GIVEN REQUEST: Can you copy the records below word for word, starting at the line that contains "640x320 pixels." and stopping after the line that contains "[x=333, y=77]"?

TASK DATA:
(begin)
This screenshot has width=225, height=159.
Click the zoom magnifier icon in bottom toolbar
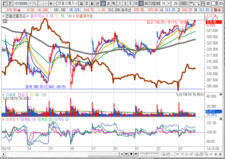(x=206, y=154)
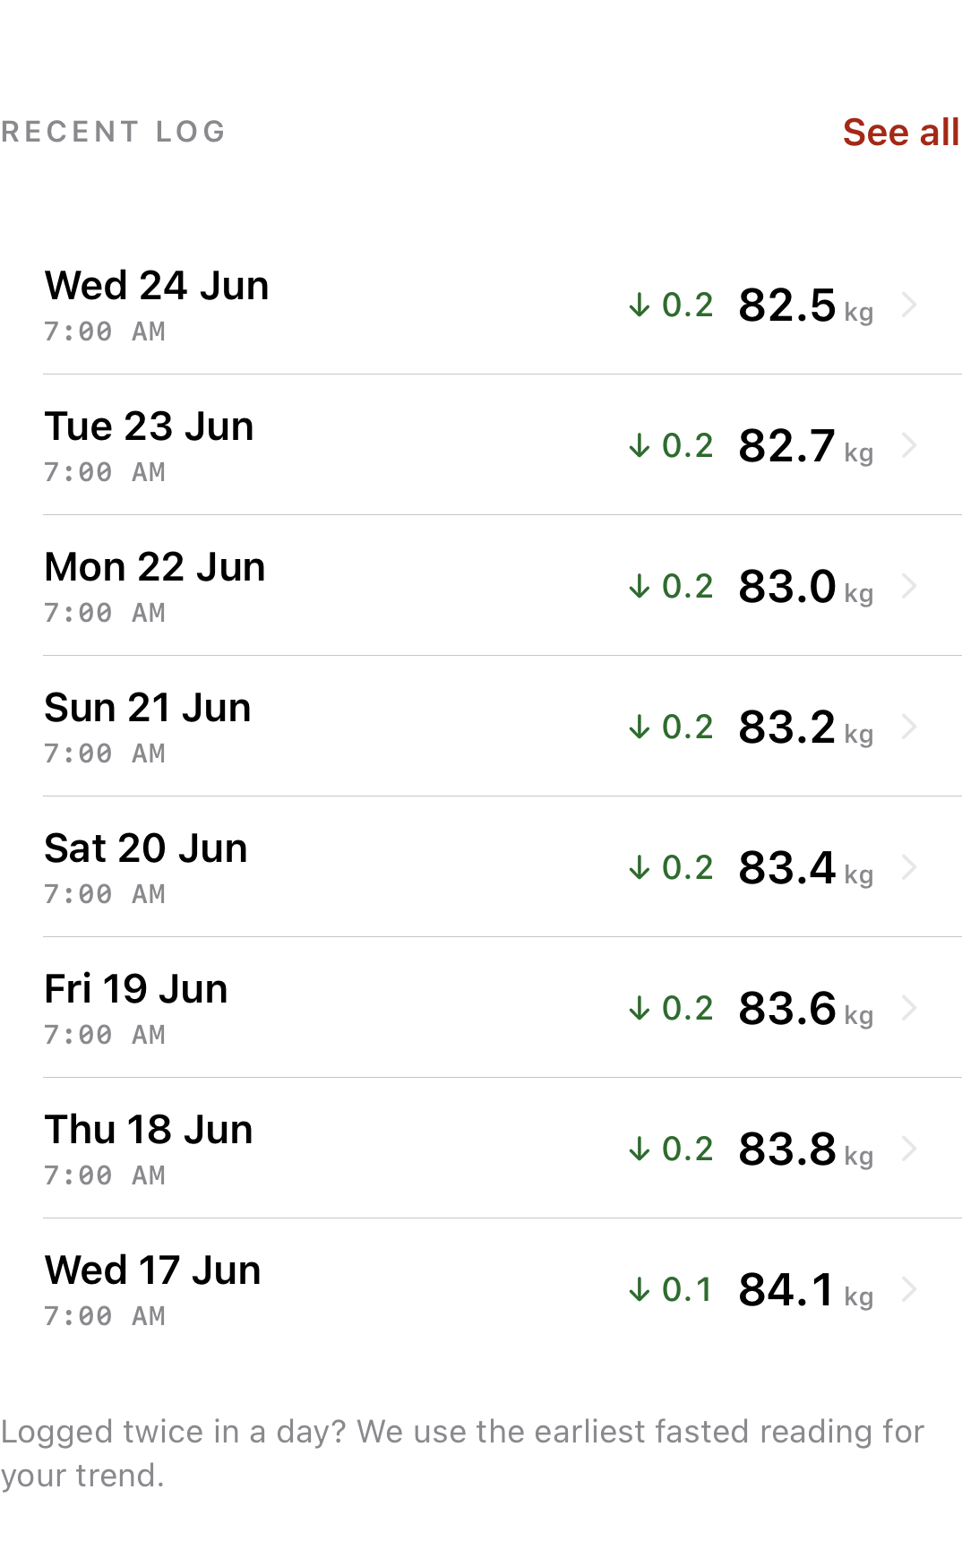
(end)
(begin)
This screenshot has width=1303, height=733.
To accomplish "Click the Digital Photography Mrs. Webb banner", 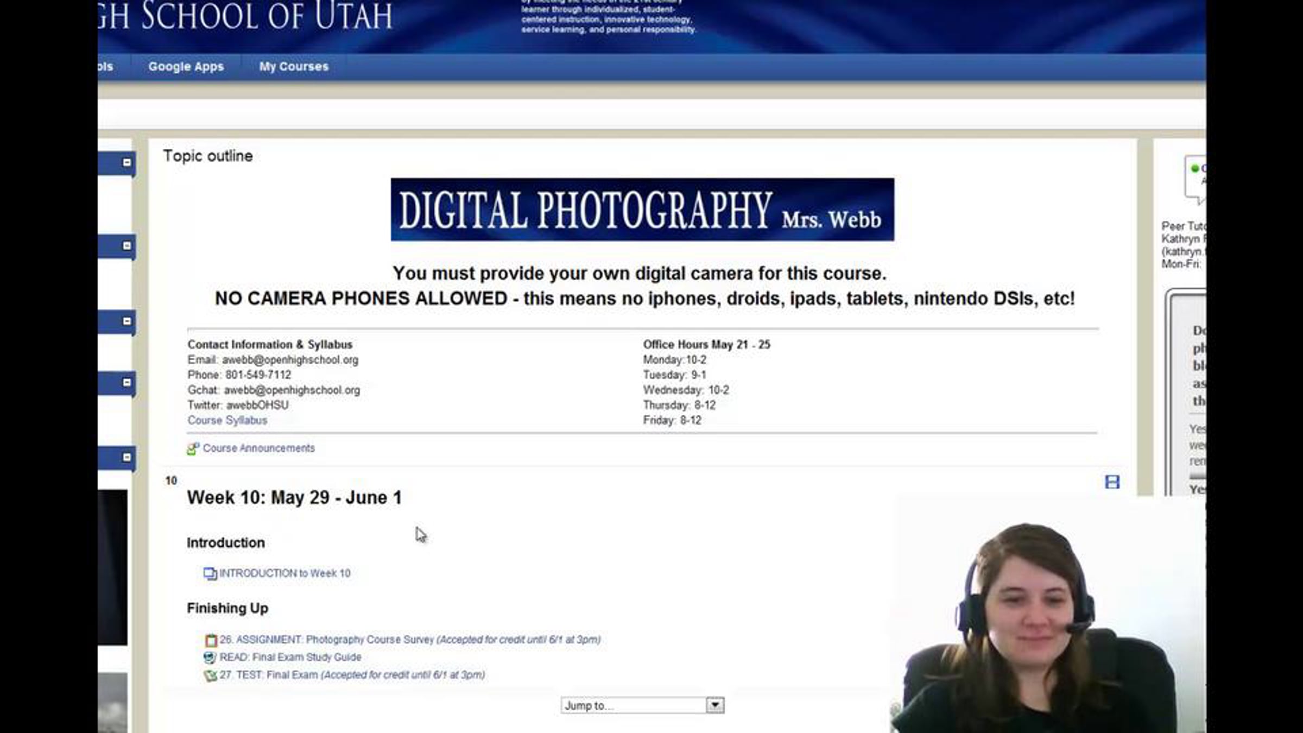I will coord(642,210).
(end)
(begin)
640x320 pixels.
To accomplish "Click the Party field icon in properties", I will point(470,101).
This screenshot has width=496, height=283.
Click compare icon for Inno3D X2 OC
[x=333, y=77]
(end)
OUTPUT OF THE TASK:
640x320 pixels.
To accomplish "Click the Party field icon in properties", I will point(470,101).
This screenshot has width=496, height=283.
Click compare icon for Inno3D X2 OC
[x=333, y=77]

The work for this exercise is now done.